▸ **EXERCISE INSTRUCTIONS**:
Extract the complete data exactly as given.

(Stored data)
::::

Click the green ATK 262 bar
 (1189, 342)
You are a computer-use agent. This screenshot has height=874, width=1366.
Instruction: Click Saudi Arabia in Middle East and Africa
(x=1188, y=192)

::::

▸ **SOLUTION TO THIS PROBLEM**:
Click the green ATK 262 bar
 (1189, 342)
You are a computer-use agent. This screenshot has height=874, width=1366.
Instruction: Click Saudi Arabia in Middle East and Africa
(x=1188, y=192)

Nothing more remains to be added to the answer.